■ **Text to read**:
--- Begin ---

Barnacle-type roughness can be considered as a hybrid-form of roughness that combines some of the topographical features of traditional regular rough surfaces composed of discrete roughness elements of uniform size and shape, and of irregular rough surfaces that exhibit features with a wide distribution of sizes and shapes, covering the surface with a random areal distribution. In this study, the influence of barnacle-type rough surfaces with increasing coverage on wall-bounded turbulence is investigated using direct numerical simulations of turbulent channel flow. The barnacle-type rough surfaces were generated with an algorithm that mimics the settlement behaviour of barnacles, and the set of seven different surfaces describe the evolution of barnacle fouling with increasing coverage ranging from a lightly fouled surface with small isolated barnacle clusters (10% coverage) to a surface that is fully covered by barnacles (85% coverage). The roughness function recovers the expected trend with frontal solidity, attaining its maximum at a frontal solidity of approximately 0.2. Mean flow, Reynolds stress, and dispersive stresses show signatures of the clustering of roughness features, i.e., the barnacle colonies, at low coverage. This is most distinct for the streamwise Reynolds stresses where a double peak is observed at the lowest coverage; the inner peak can be interpreted as a partial recovery of smooth-wall behaviour over the large connected unfouled sections of this surface. The flow over the rough surfaces is further investigated by a topographical characterisation of the blanketing layer, i.e., the effective shape of the rough surface `perceived’ by the outer flow. A linear relationship between the roughness function and the effective slope of the blanketing layer is observed.

--- End ---

■ **Aim of the exercise**:
Reproduce the entire passage on barnacle-type roughness word for word. The lines after this point have no role in the work asked here.

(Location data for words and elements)
--- Begin ---

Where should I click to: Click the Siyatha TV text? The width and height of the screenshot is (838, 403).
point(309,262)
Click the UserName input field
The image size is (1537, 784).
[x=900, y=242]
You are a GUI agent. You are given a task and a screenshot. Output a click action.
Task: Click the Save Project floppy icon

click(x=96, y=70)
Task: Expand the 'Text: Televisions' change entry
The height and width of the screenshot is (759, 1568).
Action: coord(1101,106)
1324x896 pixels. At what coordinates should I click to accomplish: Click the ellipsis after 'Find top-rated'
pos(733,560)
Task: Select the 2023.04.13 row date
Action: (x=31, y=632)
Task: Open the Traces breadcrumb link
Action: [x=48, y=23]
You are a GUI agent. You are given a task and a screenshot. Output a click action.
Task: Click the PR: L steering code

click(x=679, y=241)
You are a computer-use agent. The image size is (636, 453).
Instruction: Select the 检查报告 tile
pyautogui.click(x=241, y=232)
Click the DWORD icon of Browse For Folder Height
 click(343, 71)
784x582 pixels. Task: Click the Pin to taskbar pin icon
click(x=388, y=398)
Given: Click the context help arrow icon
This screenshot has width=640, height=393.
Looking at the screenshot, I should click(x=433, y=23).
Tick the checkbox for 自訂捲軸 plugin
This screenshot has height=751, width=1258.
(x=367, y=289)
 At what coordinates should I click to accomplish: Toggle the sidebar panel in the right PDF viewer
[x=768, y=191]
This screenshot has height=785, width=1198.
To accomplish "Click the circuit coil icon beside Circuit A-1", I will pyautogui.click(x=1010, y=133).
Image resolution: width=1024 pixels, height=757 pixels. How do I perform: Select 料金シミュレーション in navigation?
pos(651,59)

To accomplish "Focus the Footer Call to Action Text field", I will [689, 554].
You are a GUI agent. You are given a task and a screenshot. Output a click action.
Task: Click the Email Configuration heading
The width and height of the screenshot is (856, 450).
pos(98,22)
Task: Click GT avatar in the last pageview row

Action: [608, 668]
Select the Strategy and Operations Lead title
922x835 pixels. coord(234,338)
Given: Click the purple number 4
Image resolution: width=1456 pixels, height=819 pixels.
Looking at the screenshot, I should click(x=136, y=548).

--- End ---

■ **Output for this task**:
Barnacle-type roughness can be considered as a hybrid-form of roughness that combines some of the topographical features of traditional regular rough surfaces composed of discrete roughness elements of uniform size and shape, and of irregular rough surfaces that exhibit features with a wide distribution of sizes and shapes, covering the surface with a random areal distribution. In this study, the influence of barnacle-type rough surfaces with increasing coverage on wall-bounded turbulence is investigated using direct numerical simulations of turbulent channel flow. The barnacle-type rough surfaces were generated with an algorithm that mimics the settlement behaviour of barnacles, and the set of seven different surfaces describe the evolution of barnacle fouling with increasing coverage ranging from a lightly fouled surface with small isolated barnacle clusters (10% coverage) to a surface that is fully covered by barnacles (85% coverage). The roughness function recovers the expected trend with frontal solidity, attaining its maximum at a frontal solidity of approximately 0.2. Mean flow, Reynolds stress, and dispersive stresses show signatures of the clustering of roughness features, i.e., the barnacle colonies, at low coverage. This is most distinct for the streamwise Reynolds stresses where a double peak is observed at the lowest coverage; the inner peak can be interpreted as a partial recovery of smooth-wall behaviour over the large connected unfouled sections of this surface. The flow over the rough surfaces is further investigated by a topographical characterisation of the blanketing layer, i.e., the effective shape of the rough surface `perceived’ by the outer flow. A linear relationship between the roughness function and the effective slope of the blanketing layer is observed.